During this e-mail exchange, Mr. Shermis advised me to look at the scoring stats for Test Set 5 instead of Test Set 1, where he said I would see that "all the machines but one" had better agreement numbers than did the human scorers. While I scoffed at the "essays" of Test Set 5 to begin with (all 127 words of them), in looking at those stats I again came to an opposite conclusion from the study's author: To me it looked like the two human readers were getting agreements stats when scoring those "essays" of between 77-79%, but the automated scoring systems seemed to be producing numbers in a range from 47% (ouch) up to 71%, with most of the systems earning stats in the sixties. When I asked Mr. Shermis for an explanation of that, he called me a "nitwit."

Of course he really said no such thing, instead explaining in great detail that the problem with my interpretation was that "since each [human] rater determines the resolved score (and thereby creates a part-whole relationship), the agreement coefficient is artificially raised to the higher levels that you mention." Naturally, that statistical obfuscation stunned me into incomprehension, and I had no idea what Mr. Shermis was trying to say other than that I was wrong. At that point it finally dawned on me that there would be no argument I could make about the results of his study that Mr. Shermis wouldn't have an answer for -- such is the "fun with numbers" that such data allow, a fact I should have recalled from my own career of making statistics dance.

I'll be the first to admit I might be wrong about all of this (I'm not exactly a statistician and I've been out of the test-scoring business, mercifully, for almost five years), so perhaps my doubts about the validity of the automated essay scoring study are completely unfounded. Maybe all those stats are legit, and maybe all those teeny-weeny writing samples really can be called "essays." Perhaps the fact it's possible to dupe those automated scoring systems into increasing an essay's score by adding almost anything to it -- whether random strings of words, unique vocabulary, incoherent thoughts, unusual transitions, or plagiarized paragraphs -- really isn't that big a deal, as Tom Vander Ark (the study's patron) seems to be claiming in the "Comments" section of pretty much every website on the Internet.

So what? Even if all that is true, what is it about the wonders of automated essay scoring that this study really is claiming? Come to find out, the study asserts very little. Perhaps most importantly, the study makes no claim about those automated scoring engines being able to read, which they emphatically cannot do. That means that even though every single one of those automated scoring engines was able to pass judgment on every single one of the essays painstakingly composed by American students, not even one of those scoring engines understood even one word from all those kids.

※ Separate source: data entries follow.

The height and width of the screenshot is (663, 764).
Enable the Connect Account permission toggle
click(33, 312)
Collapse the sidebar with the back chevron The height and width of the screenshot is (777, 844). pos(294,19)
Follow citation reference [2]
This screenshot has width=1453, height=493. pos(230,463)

Provocative thoughts in those essays? The automated scoring programs failed to recognize them. Factual inaccuracies? The scoring engines didn't realize they were there. Witty asides? Over the scoring engines' heads they flew. Clichés on top of clichés? Unbothered by them the scoring systems were. A catchy turn-of-phrase? Not caught. A joke about a nitwit? Not laughed at. Irony or subtlety? Not seen. Emotion or repetition, depth or simplicity, sentiment or stupidity? Nope, the automated essay scoring engines missed 'em all. Humanity? Please.

In fact, on p.2 the study's major finding states only that "the results demonstrated that overall, automated essay scoring was capable of producing scores similar to human scores for extended-response writing items." A paragraph on p. 21 reiterates the same thing: "By and large, the scoring engines did a good [job] of replicating the mean scores for all of the data sets." In other words, all this hoopla about a study Tom Vander Ark calls "groundbreaking" is based on a final conclusion saying only that automated essay scoring engines are able to spew out a number that "by and large" might be "similar" to what a bored, over-worked, under-paid, possibly-underqualified, temporarily-employed human scorer skimming through an essay every two minutes might also spew out. I ask you, has there ever been a lower bar?

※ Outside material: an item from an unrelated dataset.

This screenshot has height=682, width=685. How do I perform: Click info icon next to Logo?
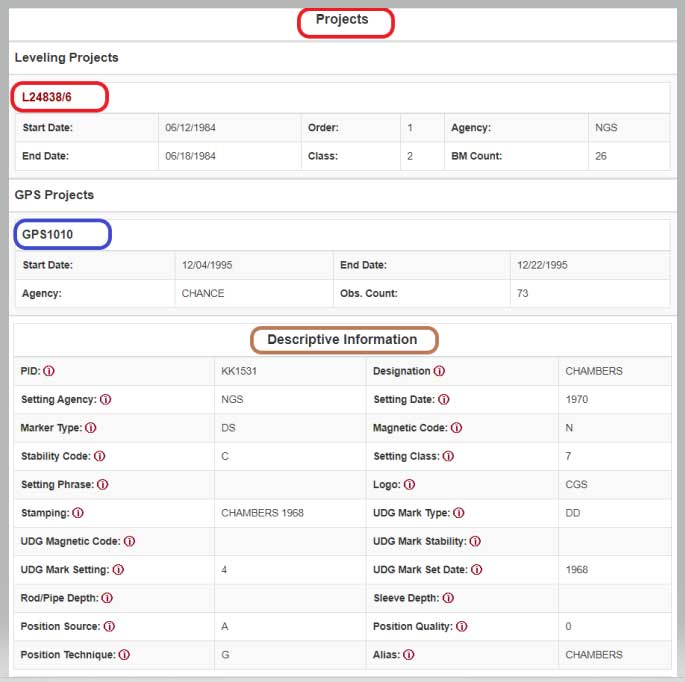click(x=409, y=485)
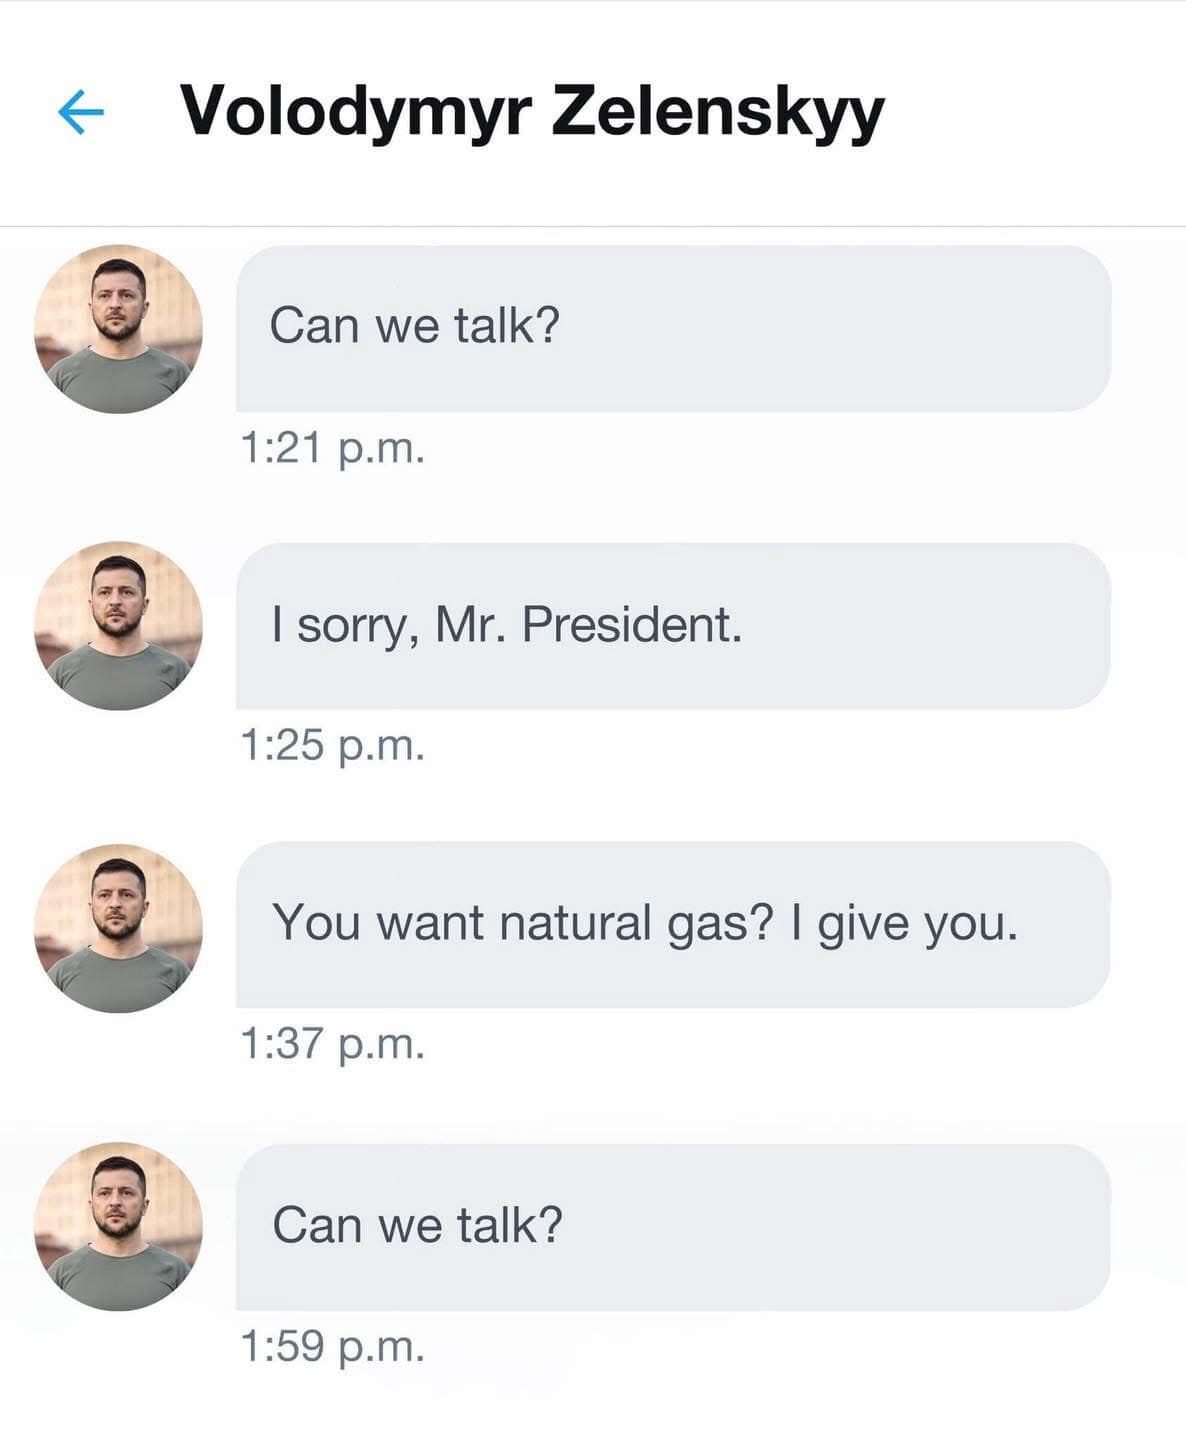
Task: Open profile picture beside natural gas message
Action: click(118, 928)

The fallibility of human test-scoring is confirmed in the automated essay scoring study itself, which notes on p.19 that "trained human raters, as with subject-matter or writing experts, can read the same paper and assign the same or different scores for different reasons."

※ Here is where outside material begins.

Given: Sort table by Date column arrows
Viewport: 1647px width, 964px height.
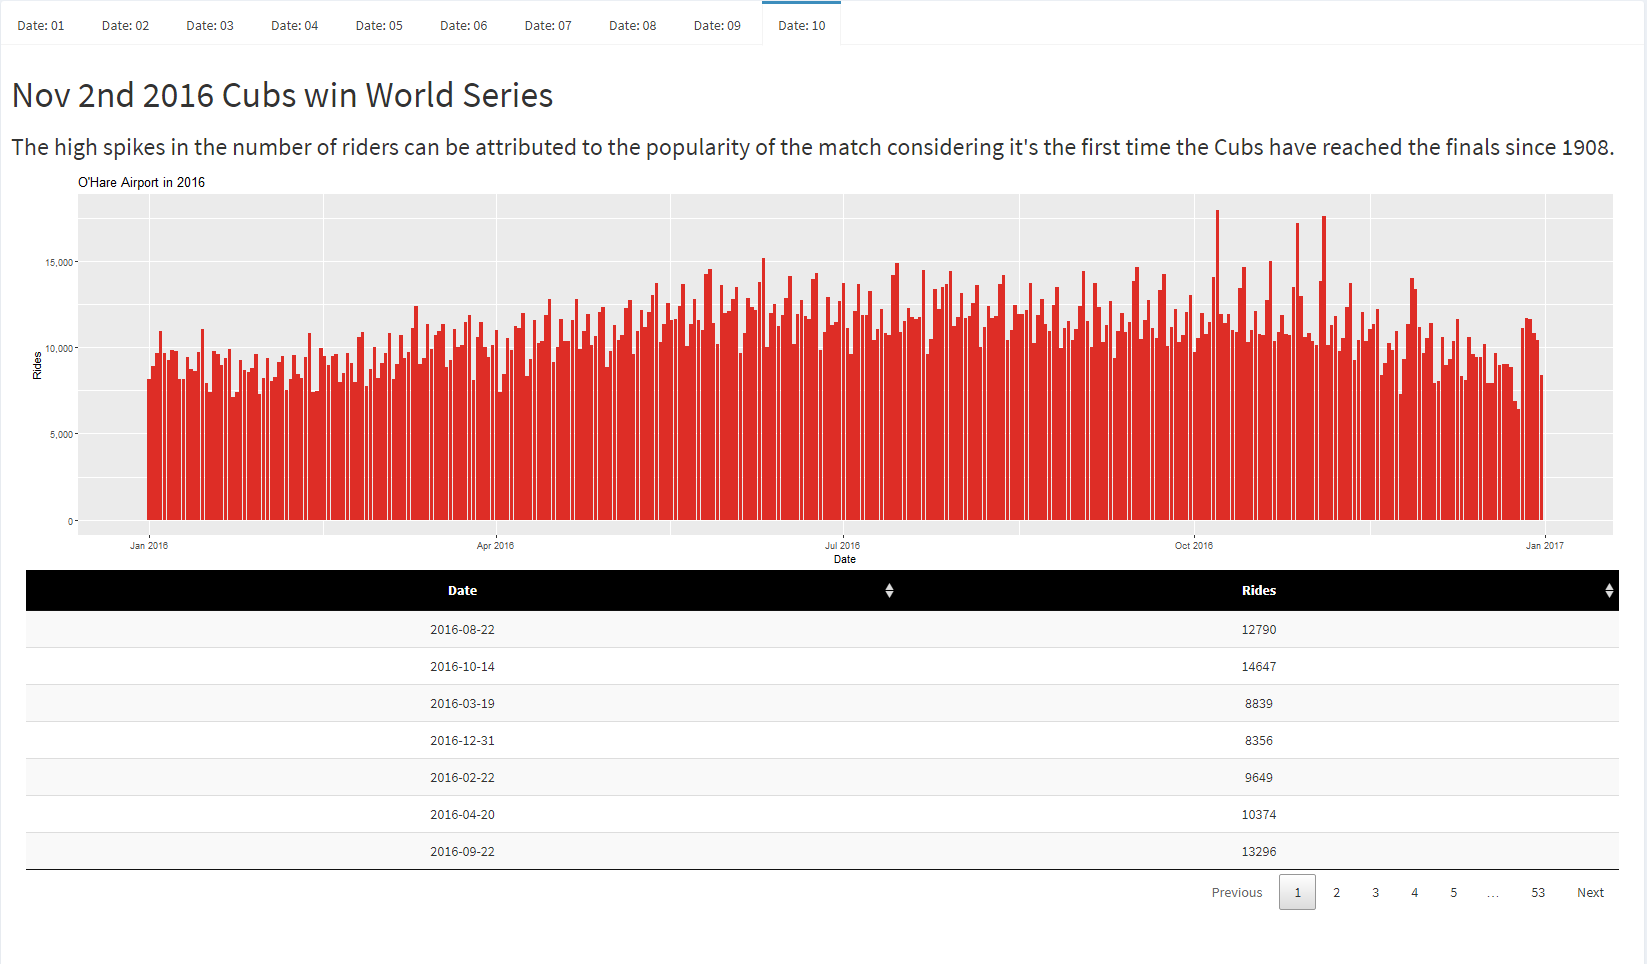Looking at the screenshot, I should coord(889,591).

In the test-scoring business, the primary statistic used to establish how valid a job is being done when humans score essays is "exact agreement" (meaning the percentage of times a second person reading an essay gives the same score as a first). As noted above, however, to be considered acceptable those "reliability numbers" only have to be about 60%, meaning it's expected that 40% of the time two human readers will give different scores to the same essay. Perhaps you can understand why in my book I called test-scoring an "inexact science."

A secondary statistic used to establish how valid a job is being done when humans score essays is "exact-adjacent agreement," meaning the percentage of times a second person reading an essay gives the same score as the first reader, or the score next to that! For instance, if a first reader gives an essay a 4 on a 6-point scale, the second reader would have to give that same essay a 3, 4, or 5 to be considered "a match." Giving a score of 3, 4, or 5 on a six-point scale is half of the rubric, a bar so low it should be buried underground -- it's akin to saying two teachers agreed about a student's work when one teacher awarded it a B but the next awarded it an A. Or a C.

In other words, this study confirms the fact humans don't do that great a job when assessing essays but also wants to celebrate the success of automated scoring engines by saying that they do "similar" work, "by and large." Unfortunately, that means the study's final conclusion is really no more than a lame claim that automated scoring engines are able to give scores to student essays that are in the ballpark of the scores human readers give, even though those human scores are probably only in the ballpark of what the student writers really deserve.

I tell you, it's a home run!

None of this would really matter if automated scoring engines were only used in the classroom for "formative assessment or the instruction of writing," as Mr. Shermis wrote to me. But when someone like Tom Vander Ark is all over the place touting the merits of automated essay scoring as being "fast" (true), "cost-effective" (true), and "accurate" (wink-wink, nudge-nudge), that can lead people to believe this "groundbreaking" study is something else entirely.

At the time of the study's release, Barbara Chow, the Education Program Director at the Hewlett Foundation, said "This demonstration of rapid and accurate automated essay scoring will encourage states to include more writing in their state assessments. And, the more we can use essays to assess what students have learned, the greater the likelihood they'll master important academic content, critical thinking, and effective communication."

State assessments, she says? Academic content? Critical thinking? Effective communication? Really? From a technology that has absolutely zero idea what any student has written?

I am not anti-technology, and I know the day will come when computers will read and understand writing, will assess writing, will teach writing. The automated scoring engines that currently exist will probably also prove fundamental to those later developments, too. But until the time comes that automated scoring engines can read and understand, the benefits of those systems seem quite limited to me, not to mention negligible when it comes to high-stakes assessment. It seems to me that claiming otherwise -- claiming automated essay scoring will change assessment as we know it or will lead to miraculously robust Common Core tests -- is to be more concerned with expediency (and, surely, profit) than anything at all to do with the education and enrichment of this country's students and writers.

Maybe a technology that purports to be able to assess a piece of writing without having so much as the teensiest inkling as to what has been said is good enough for your country, your city, your school, or your child. I'll tell you what though: Ain't good enough for mine.